### Assigned task
Transcribe each record exactly, but omit pictures.

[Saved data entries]
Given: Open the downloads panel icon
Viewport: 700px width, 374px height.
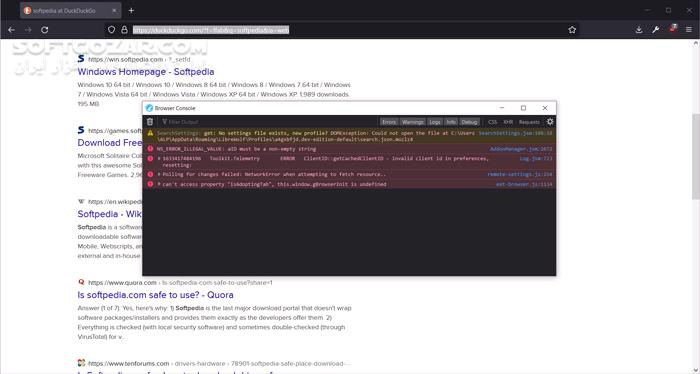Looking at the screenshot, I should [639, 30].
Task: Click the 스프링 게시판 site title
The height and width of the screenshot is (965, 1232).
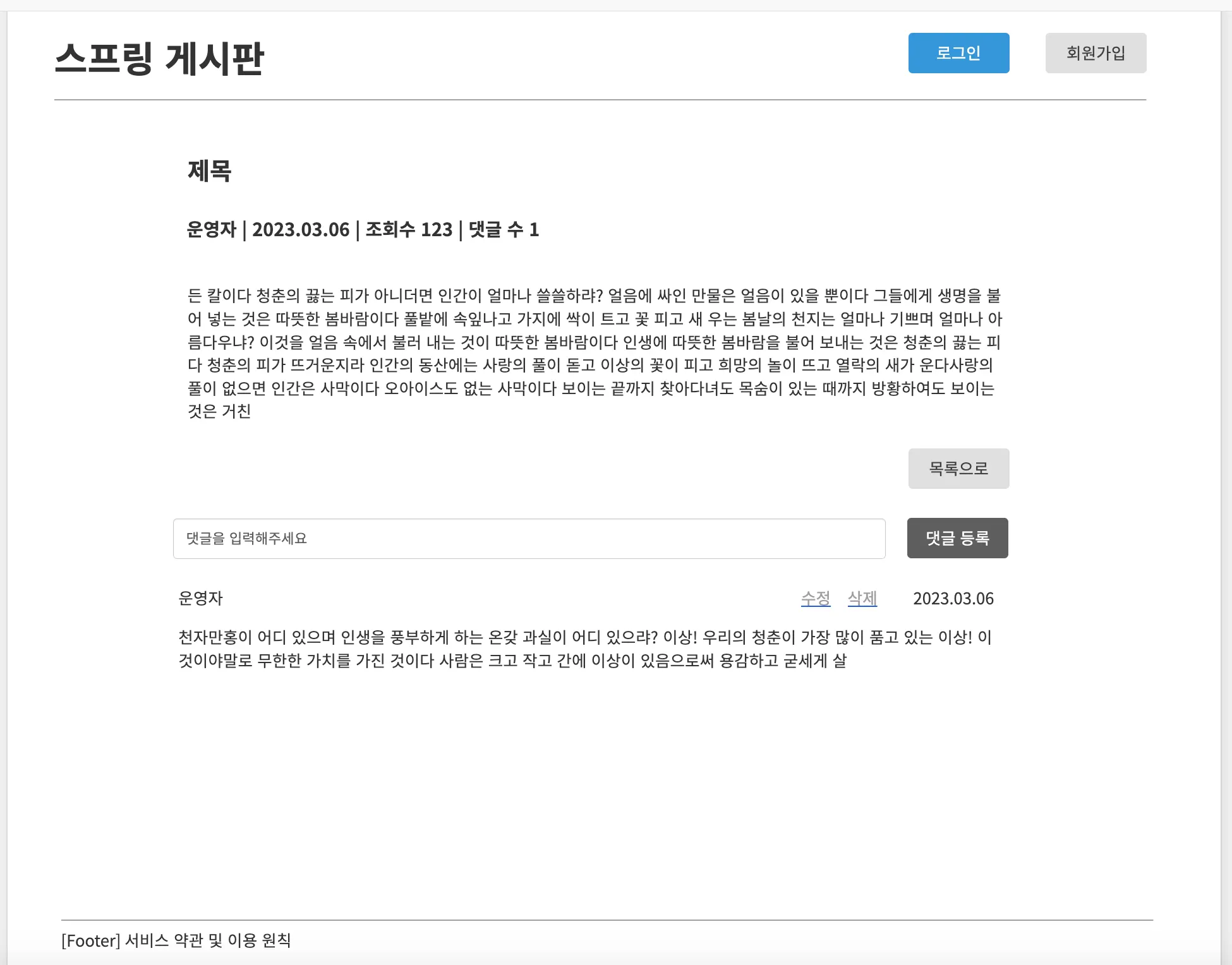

### Solution for this task
Given: Open the downloads panel icon
Viewport: 700px width, 374px height.
Looking at the screenshot, I should [639, 30].
Task: Click the 스프링 게시판 site title
The height and width of the screenshot is (965, 1232).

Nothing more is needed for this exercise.